His story "The Widow's Walk" won a contest sponsored by Ellery Queen's Mystery Magazine in 1946.[1] His first novel, 5 Against the House, was published in 1954. It was made into a movie the following year.

Finney's novel The Body Snatchers (1955) was the basis for the 1956 movie Invasion of the Body Snatchers and multiple remakes.

Another novel, Assault on a Queen (1959), became the film Assault on a Queen with Frank Sinatra as the leader of a gang that pulls a daring robbery of the RMS Queen Mary.

Finney's greatest success came with his science fiction novel Time and Again (1970). It involves time travel to the past, a theme he had experimented with previously in short stories. Its protagonist, Simon Morley, is working in advertising in New York City when he is recruited for a secret government project to achieve time travel. Morley travels to the New York City of 1882. The novel is notable for Finney's vivid and detailed picture of life in the city at that time and for the art and photographs supposedly made by Morley during his experiences, which are reproduced in the pages of the novel. Morley sees many actual historical sites, some now gone (e.g., the post office that, until 1939, stood in what is now the southern tip of City Hall Park) and some still existing (e.g., St. Patrick's Cathedral, then the tallest building in its Fifth Avenue neighborhood).

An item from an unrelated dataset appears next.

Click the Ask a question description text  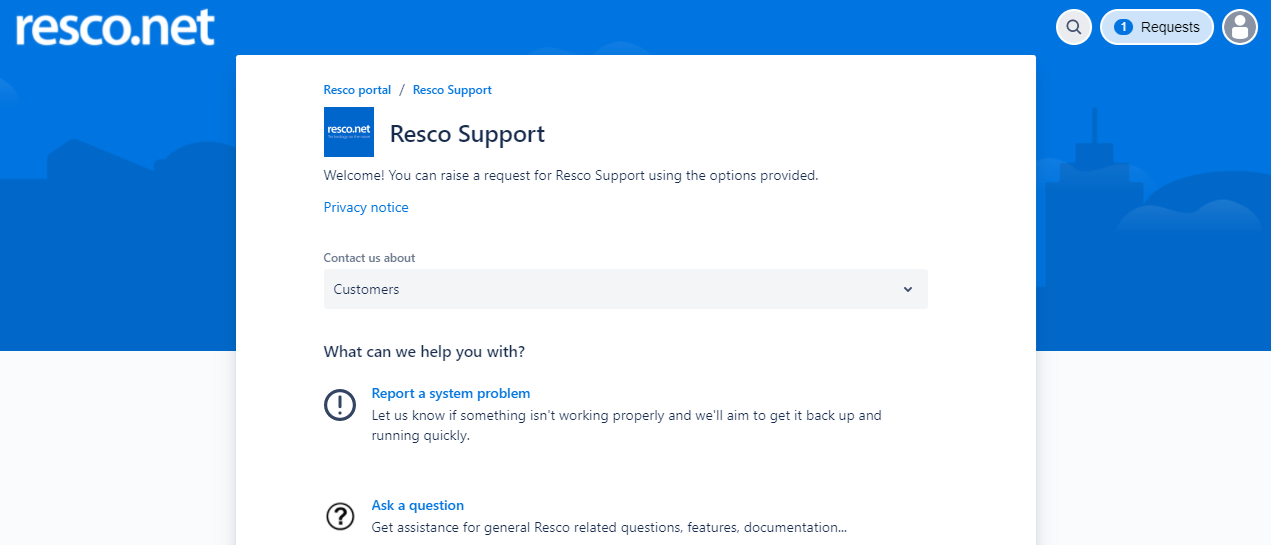[x=609, y=527]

In 1987, Finney was given the World Fantasy Award for Life Achievement at the World Fantasy Convention, held in Nashville, Tennessee.[2]

Finney's story "Such Interesting Neighbors" (Collier's, 6 January 1951) was the basis for the second episode of Science Fiction Theatre, entitled "Time Is Just a Place". It was first broadcast on 16 April 1955. It co-starred Don DeFore and Warren Stevens; it was then published in 1957, in the collection The Third Level by Rhinehart and Company; later, the story appeared as an episode of the Steven Spielberg-created anthology series Amazing Stories, starring Adam Ant and Marcia Strassman. Spielberg's version was first broadcast on 20 March 1987.

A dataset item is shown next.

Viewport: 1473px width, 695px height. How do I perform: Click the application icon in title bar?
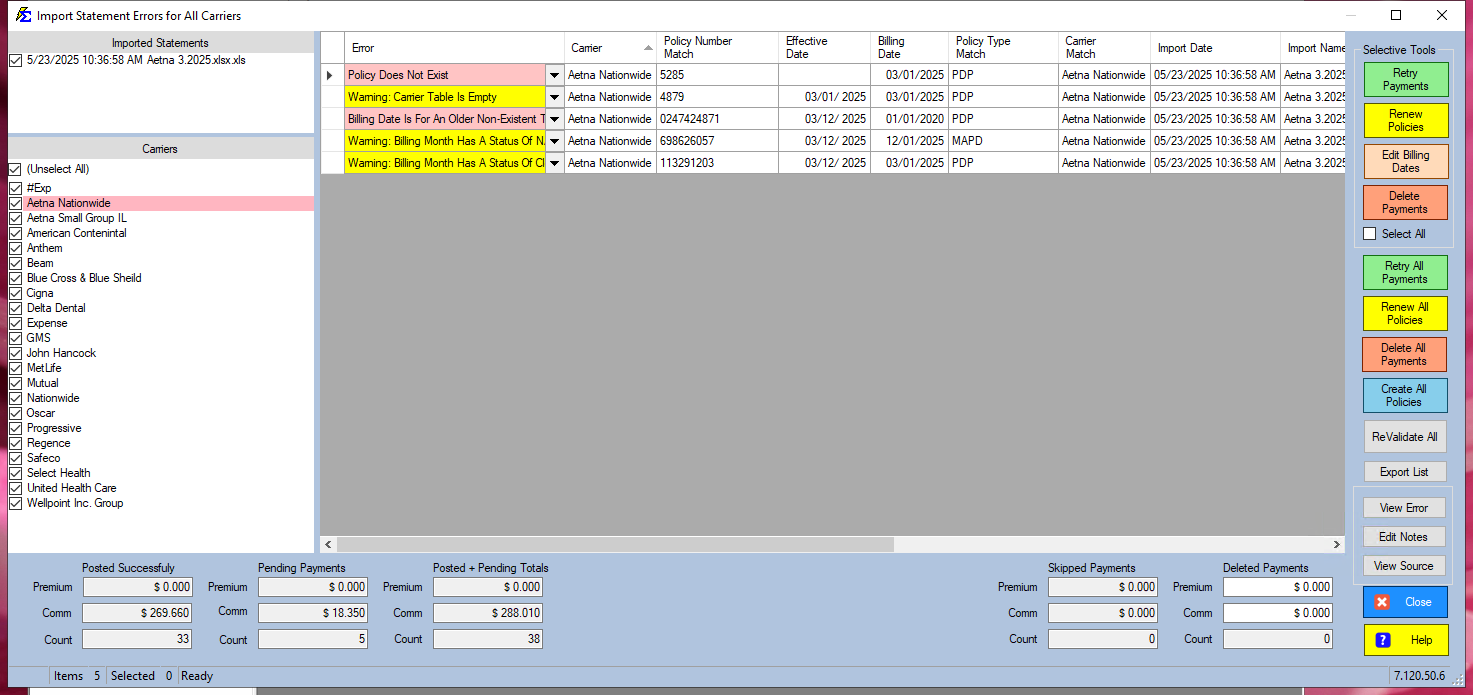tap(22, 15)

In 1995, twenty-five years after Time and Again, Finney published a sequel called From Time to Time featuring the further adventures of Morley, this time centering on Manhattan in 1912. Finney died at the age of 84 not long after finishing the book.

The 1998 television movie The Love Letter, starring Campbell Scott and Jennifer Jason Leigh, is based on Finney's short story of the same name, which appeared in The Saturday Evening Post in 1959.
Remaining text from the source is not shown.